### Task item
Apart from the pictures, please restate every entry below exactly.

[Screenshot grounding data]
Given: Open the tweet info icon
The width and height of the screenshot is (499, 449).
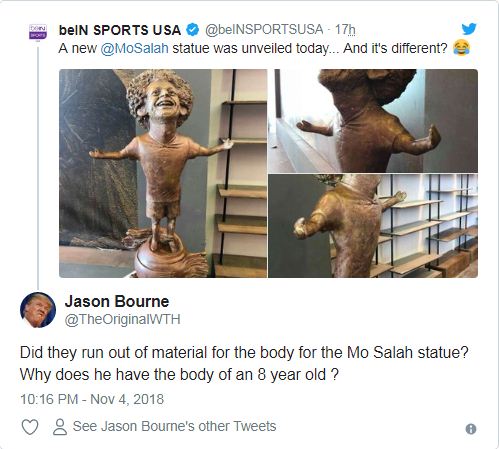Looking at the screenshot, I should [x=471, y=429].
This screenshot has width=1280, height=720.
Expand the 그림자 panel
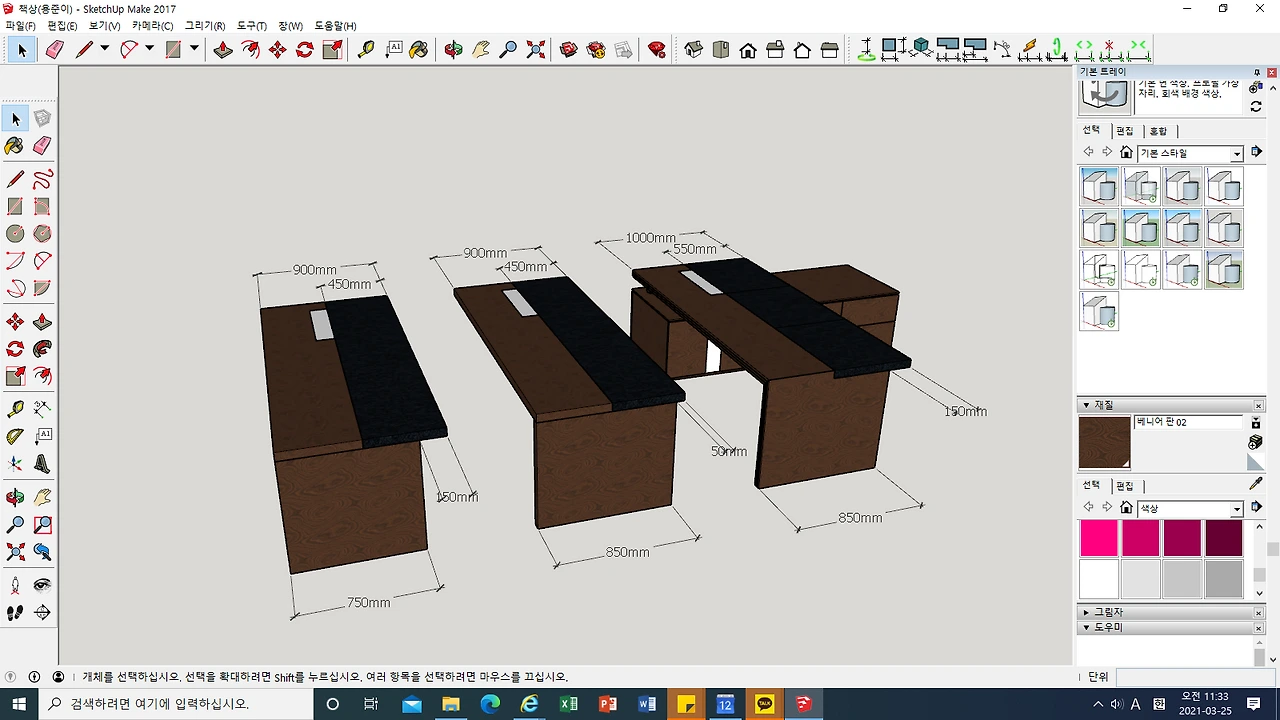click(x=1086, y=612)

### Answer box
Given: Open the tweet info icon
The width and height of the screenshot is (499, 449).
Looking at the screenshot, I should [x=471, y=429].
This screenshot has width=1280, height=720.
Expand the 그림자 panel
click(x=1086, y=612)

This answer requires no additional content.